En particular, en Colombia el programa de “Paz Total” convierte la búsqueda de la paz en una política de Estado. Esto incluye la negociación de paz con grupos armados ilegales, pero también poner a la comunidad en el centro de esas negociaciones, por ser la que está en medio de la confrontación. Para ello se aprobó, en octubre de 2022, una ley que permite al presidente Petro iniciar o reiniciar el proceso de paz con la totalidad de los grupos armados, de la izquierda, la disidencia de las FARC (que rechazaron los acuerdos de paz en 2016) y los cárteles de las drogas anteriores y de más reciente emergencia, como el Clan del Golfo, la Segunda Marquetalia (disidentes de las FARC), las Autodefensas de la Sierra Nevada, y otras.

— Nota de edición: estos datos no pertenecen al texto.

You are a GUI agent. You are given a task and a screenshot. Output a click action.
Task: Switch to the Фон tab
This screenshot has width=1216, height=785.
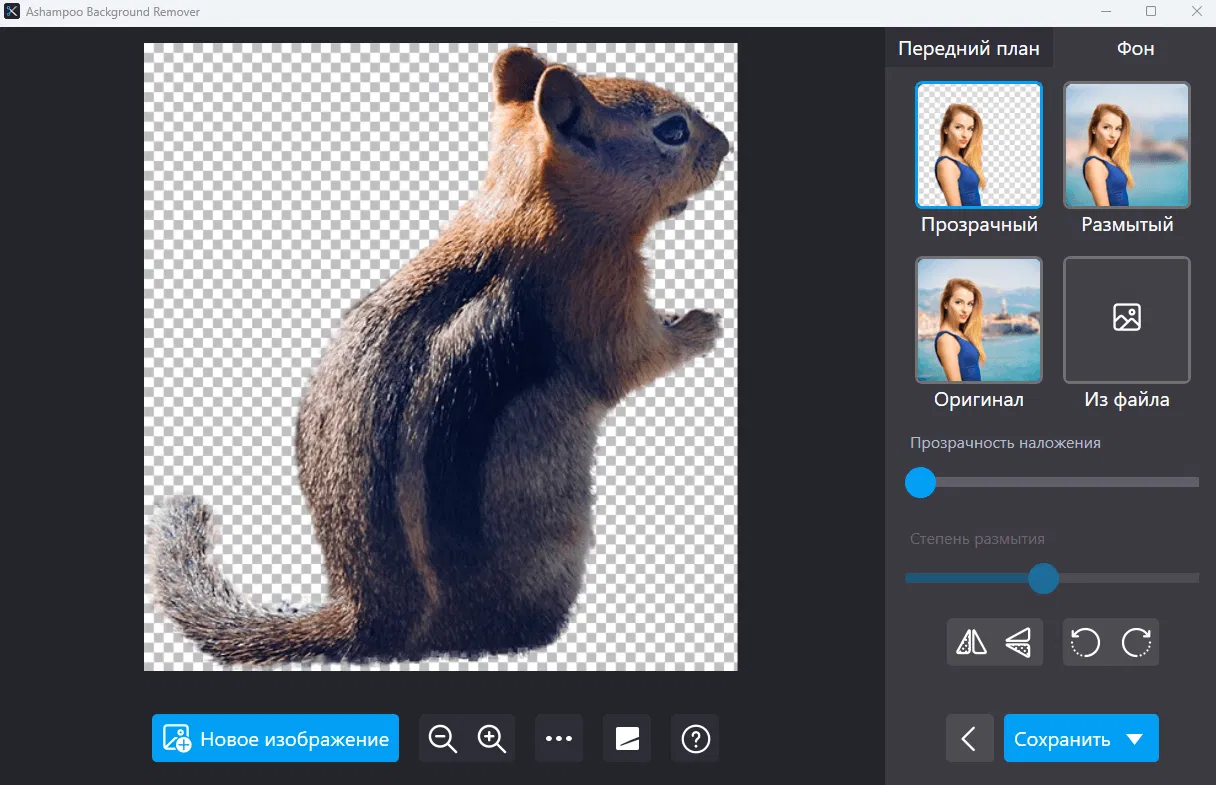[x=1135, y=48]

Dicha ley incluye también la creación de un Fondo para la Paz que garantiza los recursos necesarios para las inversiones sociales en las zonas de mayor marginalidad y violencia, menos comunicadas y con fuerte presencia de organizaciones delictivas, más la figura de un comisionado para la paz, con un cese al fuego que permita el diálogo. Diez grupos armados (entre criminales y de izquierda) manifestaron su interés en incluirse en el proceso.
Así, del encuentro podemos esperar una formulación híbrida: adopción de algunas políticas y medidas tomadas en México y otras adoptadas en Colombia, así como acuerdos específicos para combatir la asociación criminal entre los grandes grupos criminales colombianos y mexicanos, especialmente la exportación de pasta de la hoja de coca y de cocaína como tal, así como el masivo blanqueo de activos, y la inmigración de cuadros del narcotráfico internacional a ambos países, por ejemplo. El presidente Petro ha propuesto al gobierno de Estados Unidos cambios importantes en la política de extradición de narcotraficantes. Poco se sabe de sus términos. Pero hay que observar que la concepción comprende distintas áreas de la problemática.
¿Llegarán a acuerdos de relevancia? Sin duda alguna. Nos ocuparemos de tales acuerdos en cuanto se hayan publicado. Ésta es probablemente una de las más importantes iniciativas del presidente AMLO en materia de cooperación internacional contra el crimen trasnacional organizado para anular con mayor celeridad la geopolítica estratégica del gobierno estadunidense, que insiste en las acciones represivas, por un tipo de cooperación que ofrezca mayor margen a las iniciativas, concepciones y políticas soberanas de Latinoamérica en materia de drogas ilícitas y de la lucha social y política contra las organizaciones del crimen transnacional, muy lejos del modelo Bukele que en países más grandes y con organizaciones criminales más poderosas provocaría crisis humanitarias de muy amplias proporciones.
*Licenciado en economía con especialidad en inteligencia para la seguridad nacional; maestro en administración pública; doctor en gerencia pública y política social; docente de licenciatura y posgrado; exdirector de la Escuela de Inteligencia para la Seguridad Nacional.